* _Selected extract_:
****************************************
Weekly Market Review

for January 29th 2024

The content of this Newsletter is to provide you with Economic insights to assist you in making better decisions with your investments. Unlike many other financial periodicals we will not mention specific companies, unless it is relevant to an overall economic issue. We welcome your questions on economic concerns and will address in our newsletter. just email us at info@optfinancialstrategies.com #FinancialAdvisor,#investmentmanagement  #wealthmanagement  #financialplanning  #retirementplanning  #401kplans

Week In Review

All four of the Major indices ended the week in positive territory wit the Russell 2000 returning +1.75% followed by the S&P 500 +1.06 the NSADAQ +0.94% and the DOW +0.65%. Three of the indices rose for a third consecutive week as the first reading of Q4 economic growth came in stronger than expected and some earnings topped expectations.

The S&P index ended Friday's session at 4,890.97, up from the previous week's closing level of 4,839.81, which was a record at the time. The index continued to reach new closing highs each day this week through Thursday, when it closed at 4,894.16. It set a fresh intraday high on Friday at 4,906.69 but ended just below Thursday's record close. The market benchmark is now up 2.5% for the month.


US real gross domestic product rose at an annual rate of 3.3% in Q4, according to an advance estimate by the Bureau of Economic Analysis. The consensus was for a 2% gain in a survey compiled by Bloomberg. In the third quarter, real GDP grew 4.9%. The GDP report came as a number of quarterly earnings reports have surpassed expectations. Companies that posted stronger-than-expected financial results this week included Visa (V), International Business Machines (IBM), Johnson & Johnson (JNJ) and American Airlines (AAL). Its safe to say that the economy is strong and this will be


Treasury yields were mixed last week as short-term Treasury yields fell slightly and long-term Treasury yields rose moderately, causing the yield curve to become slightly less inverted.

The 2-Year and 10-Year US Treasury yields ended last week higher at 4.37% and 4.16%, respectively, the highest level since early December, this despite Core PCE printing at its lowest level since March 2021.

This reinforced investors that the FOMC would hold rates at current levels well past the March meeting Elsewhere, the 10-Year German bund yield fell while UK gilt yields rose, ultimately ending the week at 2.30% and 3.96%, respectively

On Tuesday, the Bank of Japan left rates unchanged while stating that the certainty of achieving projections has increased gradually. On Wednesday, the Bank of Canada also left rates unchanged and signaled that they are finished increasing rates.  Short-term yields dropped moderately on Thursday as the European Central Bank signaled that moves to lower rates in 2024 may be earlier than expected.


The market implied probability of a rate cut by the Federal Reserve Bank during The January 31st meeting stayed unchanged at 3%, and the probability of a cut at the March 20th meeting stayed relatively unchanged at 48%. The market implied Federal Funds Rate at the end of 2024 also stayed relatively unchanged at 3.99%. Oil prices rose 6% over the course of the week on geopolitical tensions.
****************************************
* _Exercise set_:
A. From the weekly market review, list every company named as posting stronger-than-expected financial results this week.
B. Copy the text of the weekly market review from "All four of" up to and including "for the month.".
C. Write a continuation of the weekly market review, starting after its final sentence.
****************************************
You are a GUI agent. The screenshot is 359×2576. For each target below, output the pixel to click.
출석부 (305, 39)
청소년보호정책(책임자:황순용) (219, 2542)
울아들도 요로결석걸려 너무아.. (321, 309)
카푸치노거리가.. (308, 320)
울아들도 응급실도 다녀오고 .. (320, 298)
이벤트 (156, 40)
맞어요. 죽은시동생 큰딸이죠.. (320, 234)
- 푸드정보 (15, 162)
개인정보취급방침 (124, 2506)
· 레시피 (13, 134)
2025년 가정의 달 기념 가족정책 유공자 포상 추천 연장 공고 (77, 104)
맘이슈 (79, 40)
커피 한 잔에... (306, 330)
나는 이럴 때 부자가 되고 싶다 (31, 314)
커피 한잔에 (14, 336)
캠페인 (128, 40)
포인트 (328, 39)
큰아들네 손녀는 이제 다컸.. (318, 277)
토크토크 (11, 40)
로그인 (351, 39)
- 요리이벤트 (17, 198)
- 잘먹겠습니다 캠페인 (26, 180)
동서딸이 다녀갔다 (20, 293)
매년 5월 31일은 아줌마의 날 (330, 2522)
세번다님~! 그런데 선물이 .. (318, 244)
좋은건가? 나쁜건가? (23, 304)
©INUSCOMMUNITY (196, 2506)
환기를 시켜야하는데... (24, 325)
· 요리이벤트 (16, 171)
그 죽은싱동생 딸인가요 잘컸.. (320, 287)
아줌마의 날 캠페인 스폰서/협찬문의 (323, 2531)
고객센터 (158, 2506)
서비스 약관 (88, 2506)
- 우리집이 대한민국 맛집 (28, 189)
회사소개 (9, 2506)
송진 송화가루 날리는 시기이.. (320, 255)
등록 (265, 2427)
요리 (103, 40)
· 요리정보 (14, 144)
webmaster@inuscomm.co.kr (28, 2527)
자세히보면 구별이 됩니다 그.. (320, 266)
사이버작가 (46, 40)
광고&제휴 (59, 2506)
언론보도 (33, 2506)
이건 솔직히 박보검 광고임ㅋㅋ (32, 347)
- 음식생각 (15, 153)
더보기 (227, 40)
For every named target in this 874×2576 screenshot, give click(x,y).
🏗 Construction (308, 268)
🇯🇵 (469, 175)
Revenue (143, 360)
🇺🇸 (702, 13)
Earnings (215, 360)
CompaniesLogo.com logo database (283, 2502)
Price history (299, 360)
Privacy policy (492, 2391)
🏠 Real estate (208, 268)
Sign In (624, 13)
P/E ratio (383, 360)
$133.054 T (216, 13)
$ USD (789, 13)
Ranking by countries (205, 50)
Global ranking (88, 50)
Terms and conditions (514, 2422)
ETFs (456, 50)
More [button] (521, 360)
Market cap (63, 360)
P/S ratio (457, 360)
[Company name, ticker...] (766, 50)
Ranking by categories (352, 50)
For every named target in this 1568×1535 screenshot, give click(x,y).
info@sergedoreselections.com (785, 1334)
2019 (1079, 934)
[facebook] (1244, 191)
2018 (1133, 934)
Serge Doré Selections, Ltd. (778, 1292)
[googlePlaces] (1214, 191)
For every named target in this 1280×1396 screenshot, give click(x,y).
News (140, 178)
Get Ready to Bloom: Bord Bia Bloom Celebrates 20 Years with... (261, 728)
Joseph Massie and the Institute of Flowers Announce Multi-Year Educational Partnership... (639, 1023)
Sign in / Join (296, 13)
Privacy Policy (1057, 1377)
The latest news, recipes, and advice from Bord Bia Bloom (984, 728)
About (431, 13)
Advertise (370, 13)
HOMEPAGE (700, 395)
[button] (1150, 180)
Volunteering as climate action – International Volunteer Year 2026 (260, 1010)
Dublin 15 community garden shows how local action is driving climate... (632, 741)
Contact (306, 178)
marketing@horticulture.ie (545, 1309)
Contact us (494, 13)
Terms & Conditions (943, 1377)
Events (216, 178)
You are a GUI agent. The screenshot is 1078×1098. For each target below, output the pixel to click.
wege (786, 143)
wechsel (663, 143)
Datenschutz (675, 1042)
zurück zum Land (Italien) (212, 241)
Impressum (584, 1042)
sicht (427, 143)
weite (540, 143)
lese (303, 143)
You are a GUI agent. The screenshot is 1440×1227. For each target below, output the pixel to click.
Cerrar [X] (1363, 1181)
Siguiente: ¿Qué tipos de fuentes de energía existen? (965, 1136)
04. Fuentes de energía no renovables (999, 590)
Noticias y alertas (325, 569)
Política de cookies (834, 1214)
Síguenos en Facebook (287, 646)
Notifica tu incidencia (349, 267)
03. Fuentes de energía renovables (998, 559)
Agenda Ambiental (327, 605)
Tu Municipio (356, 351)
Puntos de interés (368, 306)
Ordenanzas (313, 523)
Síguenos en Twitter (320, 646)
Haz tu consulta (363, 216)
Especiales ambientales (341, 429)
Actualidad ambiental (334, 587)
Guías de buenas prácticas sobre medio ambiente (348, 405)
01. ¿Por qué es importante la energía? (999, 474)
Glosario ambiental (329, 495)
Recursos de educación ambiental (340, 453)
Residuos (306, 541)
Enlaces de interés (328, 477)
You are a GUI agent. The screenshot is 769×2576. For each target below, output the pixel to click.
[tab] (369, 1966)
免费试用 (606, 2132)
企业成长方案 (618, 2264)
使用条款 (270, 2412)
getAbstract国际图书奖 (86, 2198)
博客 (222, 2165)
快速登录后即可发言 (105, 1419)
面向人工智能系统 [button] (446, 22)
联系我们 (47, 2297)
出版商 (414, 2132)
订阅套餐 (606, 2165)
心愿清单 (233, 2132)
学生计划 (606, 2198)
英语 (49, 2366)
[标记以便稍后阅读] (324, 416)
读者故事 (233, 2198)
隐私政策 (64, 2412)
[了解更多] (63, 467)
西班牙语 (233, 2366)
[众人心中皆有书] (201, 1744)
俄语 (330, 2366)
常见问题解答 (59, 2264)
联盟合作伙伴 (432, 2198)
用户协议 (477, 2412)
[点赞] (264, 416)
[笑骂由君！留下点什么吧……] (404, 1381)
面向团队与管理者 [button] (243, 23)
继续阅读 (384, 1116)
****************************************
* _Task-by-task outputs_:
A. Visa (V), International Business Machines (IBM), Johnson & Johnson (JNJ), American Airlines (AAL)

B.
All four of the Major indices ended the week in positive territory wit the Russell 2000 returning +1.75% followed by the S&P 500 +1.06 the NSADAQ +0.94% and the DOW +0.65%. Three of the indices rose for a third consecutive week as the first reading of Q4 economic growth came in stronger than expected and some earnings topped expectations.

The S&P index ended Friday's session at 4,890.97, up from the previous week's closing level of 4,839.81, which was a record at the time. The index continued to reach new closing highs each day this week through Thursday, when it closed at 4,894.16. It set a fresh intraday high on Friday at 4,906.69 but ended just below Thursday's record close. The market benchmark is now up 2.5% for the month.

C.
The energy sector had the largest percentage increase of the week, jumping 5.1%, followed by a 4.5% gain in communication services and a 1.9% rise in financials. Other gainers included technology, industrials, consumer staples, utilities and materials.

The energy sector's climb came as crude oil futures rose. Gainers included Halliburton (HAL), which posted fiscal Q4 adjusted earnings per share above analysts' mean estimate despite revenue that was up from the year-earlier period but slightly missed the Street view. Halliburton's shares rose 10% on the week.

In communication services, shares of Netflix (NFLX) jumped 18%. The streaming entertainment company's Q4 revenue exceeded Wall Street's estimates amid stronger-than-anticipated membership growth and the company said it is entering 2024 with "good momentum."

However, three sectors edged lower on the week: consumer discretionary slipped 1.4%, real estate shed 0.5% and health care ticked down 0.2%.

Tesla (TSLA) shares led the consumer discretionary sector's decliners amid weaker-than-forecast Q4 results. The electric vehicle manufacturer's shares lost 14% as the company's Q4 report showed its margin nearly halved year over year. The company also issued a warning that its volume growth this year will likely trail the rate achieved in 2023.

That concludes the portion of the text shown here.